Results obtained in a number of studies in vitro and in vivo support the hypothesis that short- and long-chain enals and their epoxides derived from oxidized polyunsaturated fatty acids are potential endogenous sources of cyclic propano and etheno DNA adducts. We previously reviewed the evidence from some of these studies. Here, we describe the results of our more recent studies on the role of 1,N2-propanodeoxyguanosine adducts as endogenous DNA lesions.

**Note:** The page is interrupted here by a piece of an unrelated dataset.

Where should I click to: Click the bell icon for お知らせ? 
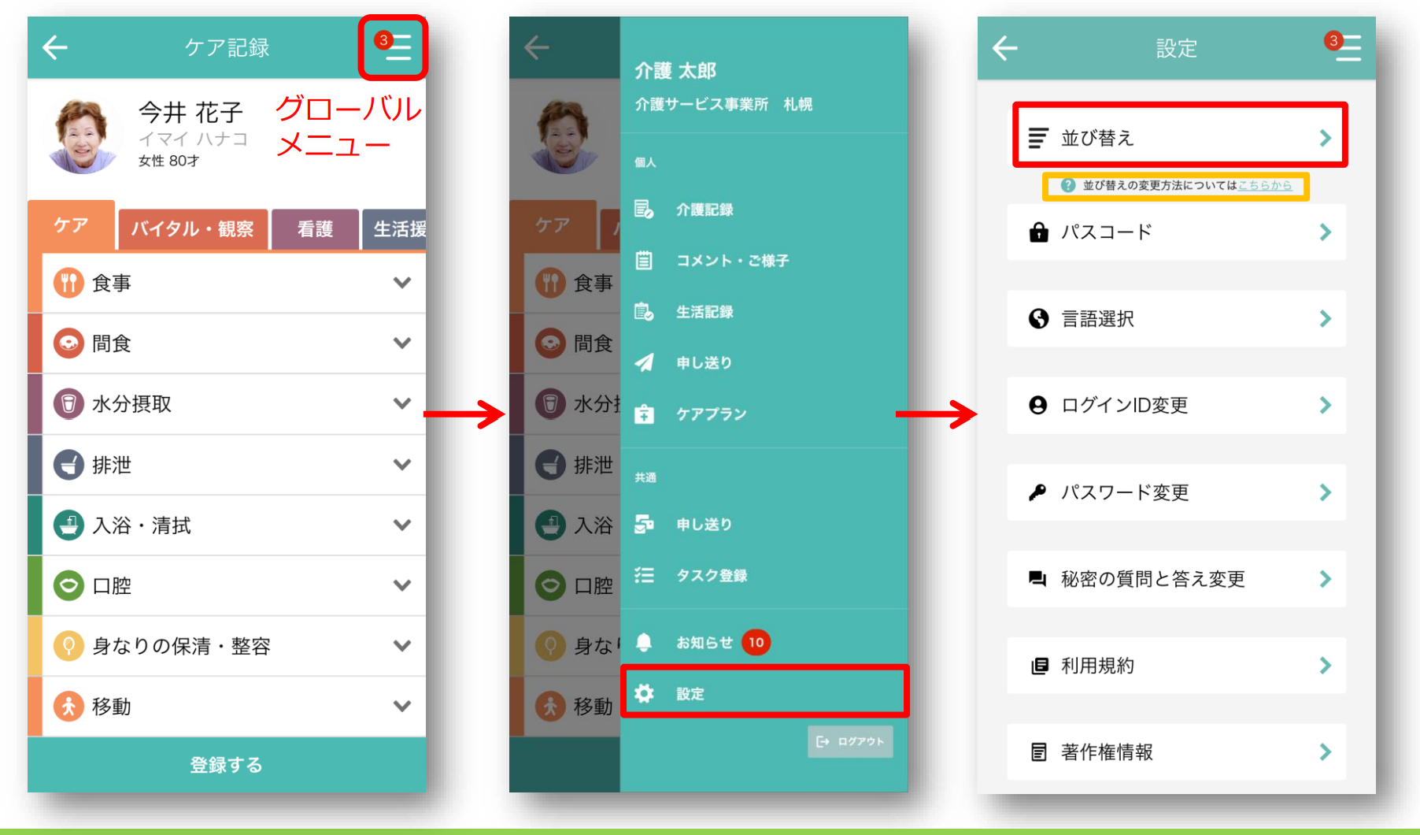click(644, 642)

These studies include: the detection of distinct patterns of such adducts in various tissues of different species; the detection of long-chain trans-4-hydroxynonenal-derived deoxyguanosine adducts in vivo; the specificity of the formation of enal-derived propano adducts from omega-3 and omega-6 polyunsaturated fatty acids; and the detection of acrolein- and crotonaldehyde-derived adducts in human oral tissue DNA and their increased levels in smokers. Taken together, these studies further strengthen the hypothesis that enals produced by lipid peroxidation are the primary source for cyclic propano adducts in vivo, but these results cannot rule out the possible contribution of environmental and other sources. The mutagenicity of enals and their epoxides and the results of site-specific mutagenesis studies indicate that the cyclic adducts are potential promutagenic lesions; however, only circumstantial evidence is currently available for their role in carcinogenesis.